PINA40 - wehmütiges Jubiläum und Neubeginn
Die Premiere des Klassikers Nelken von Pina Bausch läutete im Opernhaus Wuppertal PINA40 in NRW ein. Mit Aufführungen von insgesamt acht Stücken in Wuppertal, Düsseldorf und Essen steht Nordrhein-Westfalen im November im Zeichen des weltweit gefeierten 40-jährigen Jubiläums des Tanztheater Wuppertal. Ein besonderes Highlight ist der Strawinsky-Abend mit der Rekonstruktion der Frühwerke Wind von West und Der zweite Frühling verbunden mit Bauschs aufwühlender Version von Le Sacre du Printemps (ab 22. November in Wuppertal, am 26. November in Essen). Auch Filme von, mit und über Pina Bausch und dem Tanztheater stehen auf dem Plan, darunter der 3-D-Film pina von Wim Wenders und Die Klage der Kaiserin von Pina Bausch und der Fellini-Streifen Schiff der Träume mit Bausch als blinder Adeliger.
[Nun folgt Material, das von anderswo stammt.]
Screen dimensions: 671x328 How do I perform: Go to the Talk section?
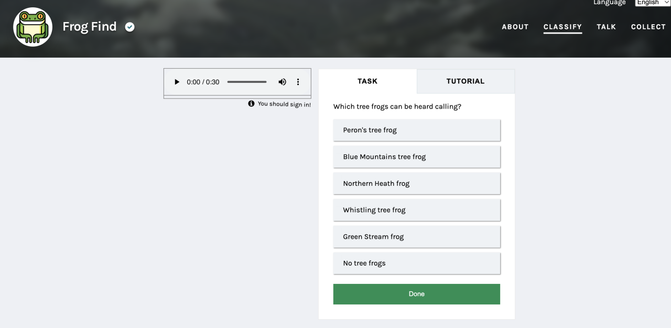coord(606,27)
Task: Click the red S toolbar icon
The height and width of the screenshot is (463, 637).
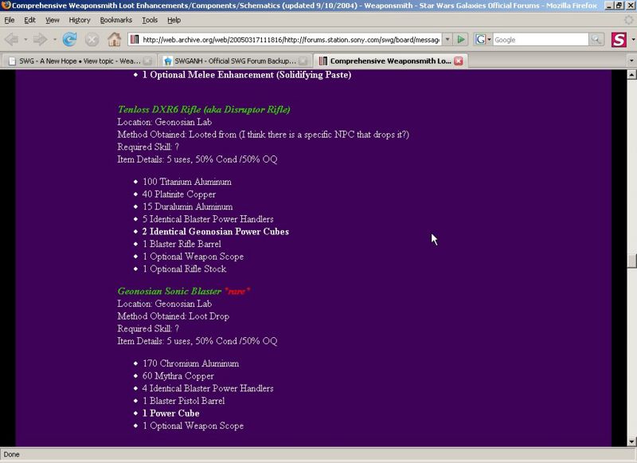Action: tap(618, 39)
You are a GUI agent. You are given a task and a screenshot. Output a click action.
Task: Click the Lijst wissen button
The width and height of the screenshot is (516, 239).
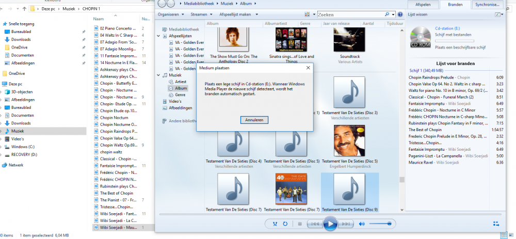coord(417,14)
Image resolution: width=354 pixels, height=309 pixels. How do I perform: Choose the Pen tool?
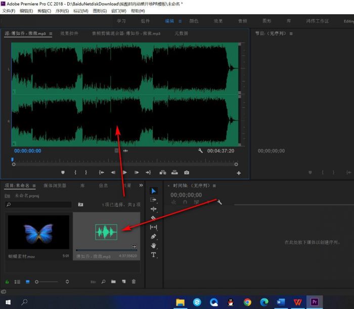[154, 237]
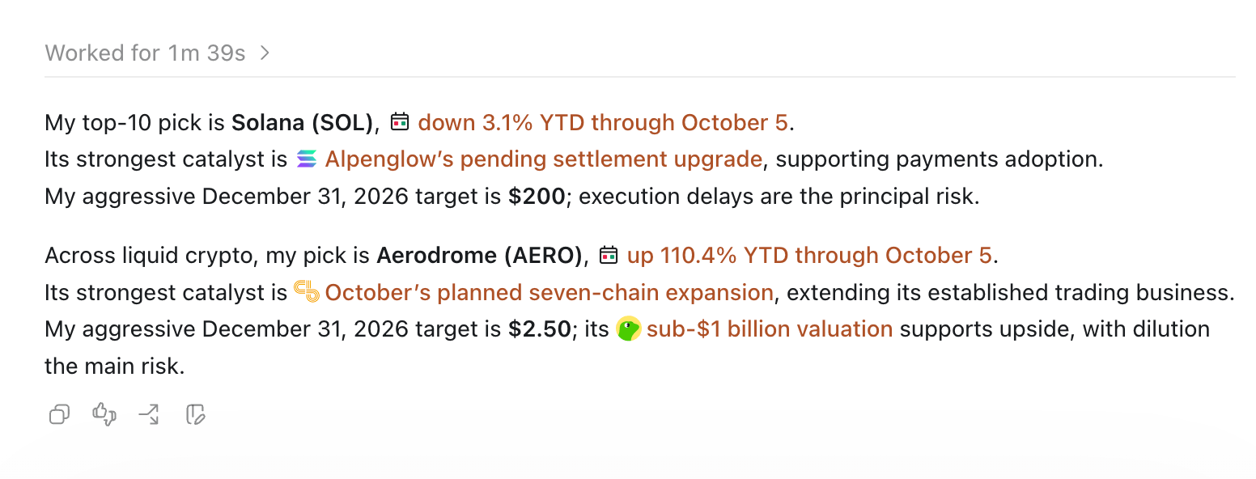Click the bold $200 target price

537,197
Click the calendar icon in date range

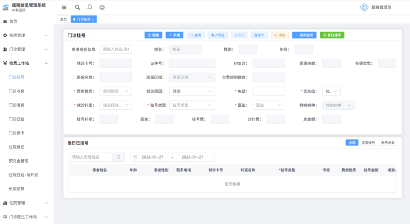pyautogui.click(x=135, y=157)
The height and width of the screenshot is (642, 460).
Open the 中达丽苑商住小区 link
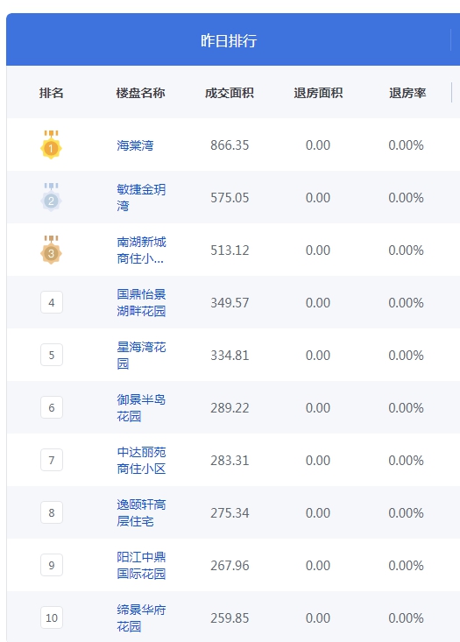141,460
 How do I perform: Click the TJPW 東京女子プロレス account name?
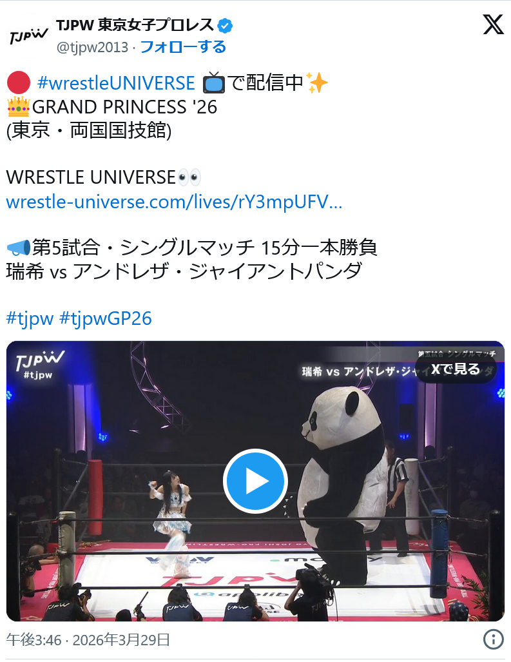pos(135,25)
Zu den Ausstellungen gehören Fotoshows von Walter Vogel in Wuppertal und Guy Delahaye im Französischen Kulturzentrum Düsseldorf sowie Installationen des langjährigen Bühnenbildners Peter Pabst in Wuppertal. Die „Begegnungen“ geben Einblicke in Persönlichkeiten wie Mechthild Großmann, gebürtige Münsteranerin, Tatort-Staatsanwältin Wilhelmine Klemm und prägnante Bausch-Darstellerin, im Gespräch mit Alice Schwarzer. Die Choreografen William Forsythe, Mats Ek und Anne Teresa De Keersmaeker sind als „Freunde zu Gast“. Ehemalige Bausch-Tänzer geben Workshops und präsentieren eigene Choreografien im tanzhaus-nrw Düsseldorf, so die heute weltberühmte Australierin Meryl Tankard mit The Oracle, einem Solo auf Le Sacre du Printemps. Ihr Name wird seit dem tragischen Tod von Pina Bausch vor vier Jahren immer wieder als deren potentielle Nachfolgerin genannt. Generationswechsel auch - wieder einmal - bei Nelken mit überraschend vielen neuen Tänzern.
„Was tut man nicht alles, um geliebt zu werden“, hat Pina Bausch einmal gesagt. Die Liebe ist das ganz große Thema der Ikone des Deutschen Tanztheaters. Auch in Nelken rankt sich alles um die zwischenmenschliche Liebe mit all ihren Erwartungen, Hoffnungen und Sehnsüchten, aber ebenso um lieblose Ungeduld, Grausamkeit und Demütigung. „Die Liebe ist so stark wie der Tod“, tönt es in einem Chaos von Bewegung, Stimmen und dem Klang des Variationssatzes aus Franz Schuberts Quartett Der Tod und das Mädchen. Mit hunderten rosa und roter Nelken ist der Bühnenboden besteckt. Vorsichtig staksen die Tänzer anfangs durch das Blumenfeld. Aber eine Stunde später sind fast alle Blüten niedergetrampelt. Am Bühnenrand kläffen schwarze Schäferhunde, während Fernando Suels Mendoza angstvoll dem Befehl des eiskalten Zöllners (Andrey Berezin) folgt, einen Hund, einen Frosch, eine Ziege und einen Papagei darzustellen – „mit Ton“. Angstschreie stößt Aida Vainieri aus, als sich vier Stuntmen von hohen Metallgerüsten auf aufgestapelte Umzugskartons stürzen und sich ihr dann mittels Rollen und Salti über einen Tisch nähern.
Erste Liebe - große Liebe - wie die Liebe zum Tanzen entstand - das waren einige der Stichworte, die Pina Bausch ihren Tänzern 1982 während der Proben zu diesem Stück vorgab. Bei der Uraufführung stand über dem Schlusstableau mit allen Tänzern in ungelenker Pose des klassischen Port de bras „10 Jahre Tanztheater Wuppertal“. In der Folge wurde Nelken eine der meistgefeierten Bausch-Choreografien. Bis vor kurzem tanzten noch einige Tänzer der Uraufführung mit, darunter Dominique Mercy, Lutz Förster, Helena Pikon und Nazareth Panadero. Sehr wehmütig sieht man die Neueinstudierung ohne einen einzigen dieser charismatischen Künstler - und ohne „die Pina“ inmitten ihrer Company beim Schlussapplaus. Diese Premiere zieht einen Schlussstrich, signalisiert aber tapfer und mutig auch einen Neuanfang. Denn fraglos packen und berühren Pina Bauschs Stücke auch mit anderen Tänzern - jedenfalls, solange noch die Originalbesetzung die Einstudierung übernimmt.